Geocities, Hotmail, IRC, MySpace, AskJeeves, MSN, Internet Cafes, Limewire, Napster, eBay, Amazon – but mostly books, ‘Kewl’ not ‘cool’ A/S/L? AOL and AIM, and manually having to type ‘www’ in front of every address – does anything on this list conjure a memory for you?
Maybe it’s the impending holiday season, or the looming new year but this little window in the second week of December often makes me feel nostalgic, and when it’s zero-dark thirty, the lo-fi tunes are on, and the lights are low – sentimental. Not in a melancholic way, but rather in a warm-smile-at-the-moments-because-they-happened-type manner.
Let’s focus on the nostalgia tonight, because so much of my reflection lately has been technology based.

________________________________________

- _EXERCISE DESCRIPTION_
Reproduce the early-internet nostalgia passage above word for word, in full.

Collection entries
________________________________________

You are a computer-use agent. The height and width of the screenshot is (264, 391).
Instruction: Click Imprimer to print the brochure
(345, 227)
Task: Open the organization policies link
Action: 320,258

________________________________________

- _RESULT OF THIS EXERCISE_
Geocities, Hotmail, IRC, MySpace, AskJeeves, MSN, Internet Cafes, Limewire, Napster, eBay, Amazon – but mostly books, ‘Kewl’ not ‘cool’ A/S/L? AOL and AIM, and manually having to type ‘www’ in front of every address – does anything on this list conjure a memory for you?
Maybe it’s the impending holiday season, or the looming new year but this little window in the second week of December often makes me feel nostalgic, and when it’s zero-dark thirty, the lo-fi tunes are on, and the lights are low – sentimental. Not in a melancholic way, but rather in a warm-smile-at-the-moments-because-they-happened-type manner.
Let’s focus on the nostalgia tonight, because so much of my reflection lately has been technology based.